Article - June 30, 2015

Private-sector manufacturing companies are playing a key role in the kingdom’s socioeconomic development and diversification


As Saudi Arabia looks to add diversity to its oil-based economy, the government has prioritised the development of manufacturing.

According to the Saudi Industrial Development Fund, the number of industrial units in the kingdom has increased from 198 in 1974 to 6,471 today.

Capital investment in manufacturing has risen more than seven-fold during the same period to SAR883 billion ($222 billion) in 2013, up from SAR12 billion in 1974. Manufacturing currently contributes about 10 per cent to Saudi Arabia’s GDP, but it has the potential to make up a much larger share of the kingdom’s wealth.

Saudi officials have long recognised that fact. Around 25 years ago, they launched a Made in Saudi Arabia branding campaign, aimed at “developing a strong manufacturing base in the country,” says Abdullatif Al Abdullatif, CEO of the family-owned Al Abdullatif Industrial Investment Company. 

The government-backed initiative offered Saudi businesses incentives, including financial ones, to transform companies that merely bought and resold products into manufacturers that produce finished goods.

With the leg-up from the government, Al Abdullatif Industrial Investment Company moved from importing and selling finished products, mainly carpets, to manufacturing products itself and then exporting them – often to the same firms from which Mr Al-Abdullatif’s father used to buy finished products. 

Today, the Saudi government continues to support manufacturing by investing in infrastructure, building manufacturing hubs labelled industrial cities, and setting up the Saudi Industrial Development Fund (SIDF), which provides loans and advisory services to promote the industrialisation of the kingdom. 

In its Comprehensive Growth Strategy, released at the G-20 meetings in Australia last year, the government also acknowledges the “need to adopt a set of serious steps, including the development of educational and training curricula guided by international standards” to try to improve the quality of the workforce.

Indeed, lack of expertise among Saudi workers is a problem, says Mr Al Abdullatif.

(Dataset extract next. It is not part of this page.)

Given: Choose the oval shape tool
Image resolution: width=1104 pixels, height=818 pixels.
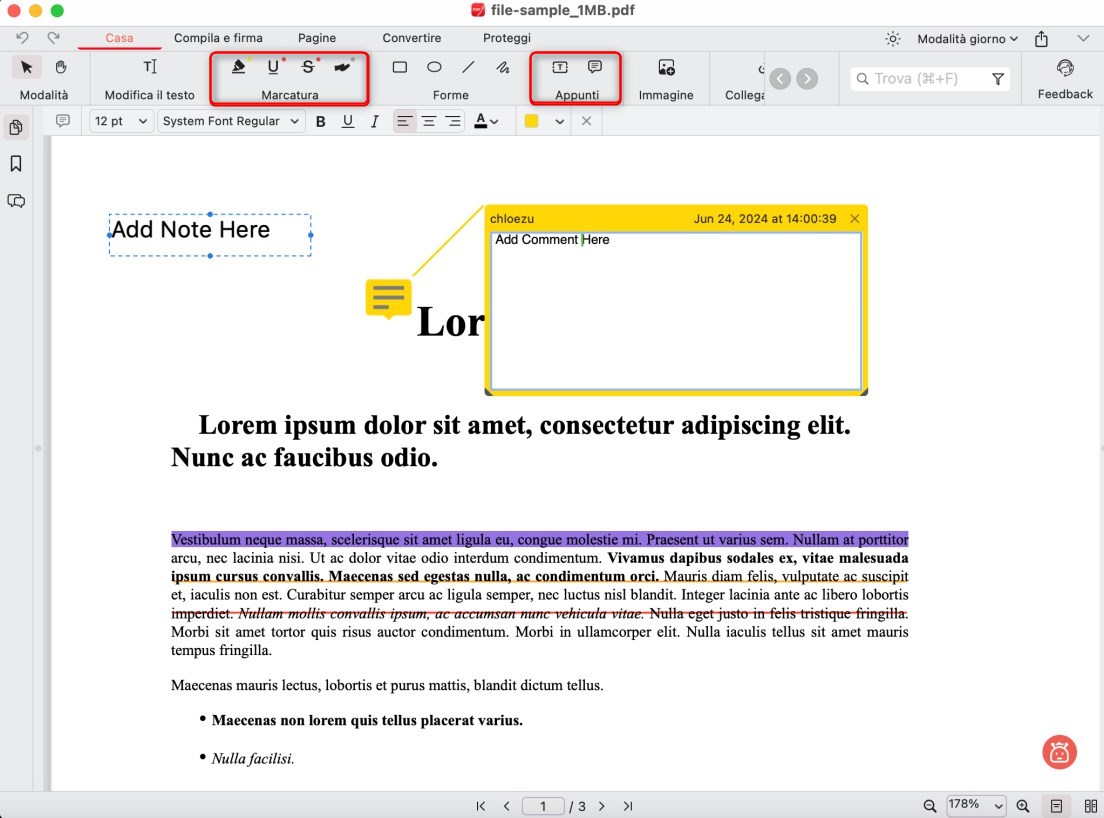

To rectify this, his company has set up centres “to provide training to locals who can then take that expertise to develop their own responsibilities over the longer term.”

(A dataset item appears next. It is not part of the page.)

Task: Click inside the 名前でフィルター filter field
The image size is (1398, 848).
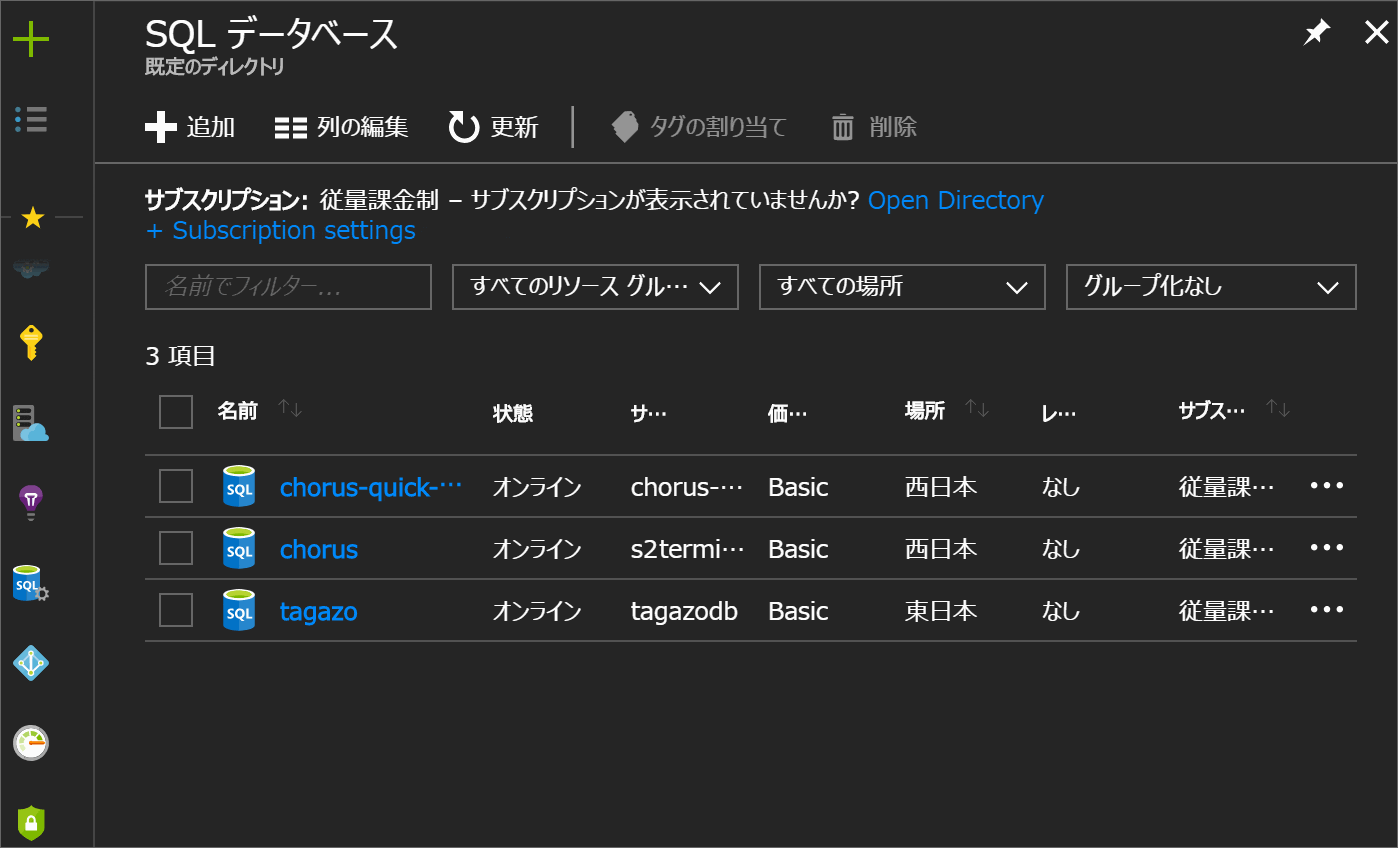Action: click(x=288, y=287)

Another company, Zamil Industrial – a regional, if not global leader in the manufacturing of air conditioning systems and pre-fabricated steel structures – offers training opportunities that focus on instilling a strong discipline and work ethic, says CEO Abdulla M. Al Zamil.

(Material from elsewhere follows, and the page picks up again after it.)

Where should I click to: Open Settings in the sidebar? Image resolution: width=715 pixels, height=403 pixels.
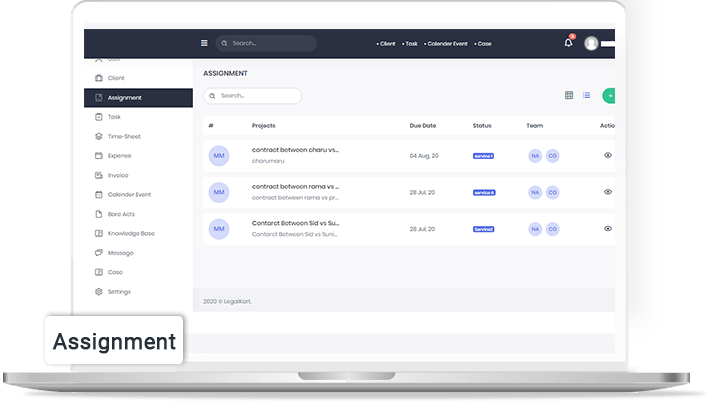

“We don’t need nuclear physicists or biochemists,” he explains. “Most of the workers that we need are in semi-skilled roles. We need to start working on ethics and discipline as a priority over skills sets.

If you create a foundation in work ethic and discipline, teaching skills on the job is a relatively straightforward process.”

Saudi Arabia already has a foothold in midstream manufacturing: it produces plastics and petrochemicals, as well as aluminium.

But just as the country is trying to diversify away from all things petroleum-related, it is also trying to develop new areas of manufacturing and move even further downstream in the manufacturing life-cycle.

In other words, the Saudis are looking at turning the plastics they produce into containers and the aluminium into automobiles and aeroplanes.

Mr Al Abdullatif says that sort of diversification of the manufacturing sector is an essential step toward tackling another problem: high youth unemployment. Approximately half the population of around 28.8 million is under the age of 25, and almost one in three of those youngsters do not have a job. 

“The oil sector can create employment to a certain extent, but for there to be really widespread employment opportunities created by the private sector, manufacturing has to play a key part,” Mr Al Abdullatif explains.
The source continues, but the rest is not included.